**What is asked:** Please rewrite the listing below, changing every "Image resolution" to "Display resolution" and keeping everything else the same.

# Dataset rows start

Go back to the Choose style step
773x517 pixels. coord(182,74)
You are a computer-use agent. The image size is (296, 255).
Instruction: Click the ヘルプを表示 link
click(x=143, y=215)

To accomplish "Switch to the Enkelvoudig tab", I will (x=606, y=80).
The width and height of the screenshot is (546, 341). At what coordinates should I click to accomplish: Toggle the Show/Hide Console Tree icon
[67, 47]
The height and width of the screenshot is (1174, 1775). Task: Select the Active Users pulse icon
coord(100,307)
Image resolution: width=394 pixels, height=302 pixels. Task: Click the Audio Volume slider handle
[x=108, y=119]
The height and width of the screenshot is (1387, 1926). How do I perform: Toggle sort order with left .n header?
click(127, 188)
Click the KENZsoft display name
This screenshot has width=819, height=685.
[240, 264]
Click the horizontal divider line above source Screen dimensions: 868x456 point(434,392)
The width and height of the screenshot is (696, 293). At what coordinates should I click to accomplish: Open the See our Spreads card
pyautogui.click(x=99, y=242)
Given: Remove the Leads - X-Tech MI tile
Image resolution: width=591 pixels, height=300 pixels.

# Dataset rows end

**Answer below:**
Go back to the Choose style step
773x517 pixels. coord(182,74)
You are a computer-use agent. The image size is (296, 255).
Instruction: Click the ヘルプを表示 link
click(x=143, y=215)

To accomplish "Switch to the Enkelvoudig tab", I will (x=606, y=80).
The width and height of the screenshot is (546, 341). At what coordinates should I click to accomplish: Toggle the Show/Hide Console Tree icon
[67, 47]
The height and width of the screenshot is (1174, 1775). Task: Select the Active Users pulse icon
coord(100,307)
Display resolution: width=394 pixels, height=302 pixels. Task: Click the Audio Volume slider handle
[x=108, y=119]
The height and width of the screenshot is (1387, 1926). How do I perform: Toggle sort order with left .n header?
click(127, 188)
Click the KENZsoft display name
This screenshot has width=819, height=685.
[240, 264]
Click the horizontal divider line above source Screen dimensions: 868x456 point(434,392)
The width and height of the screenshot is (696, 293). At what coordinates should I click to accomplish: Open the See our Spreads card
pyautogui.click(x=99, y=242)
Given: Remove the Leads - X-Tech MI tile
Display resolution: width=591 pixels, height=300 pixels.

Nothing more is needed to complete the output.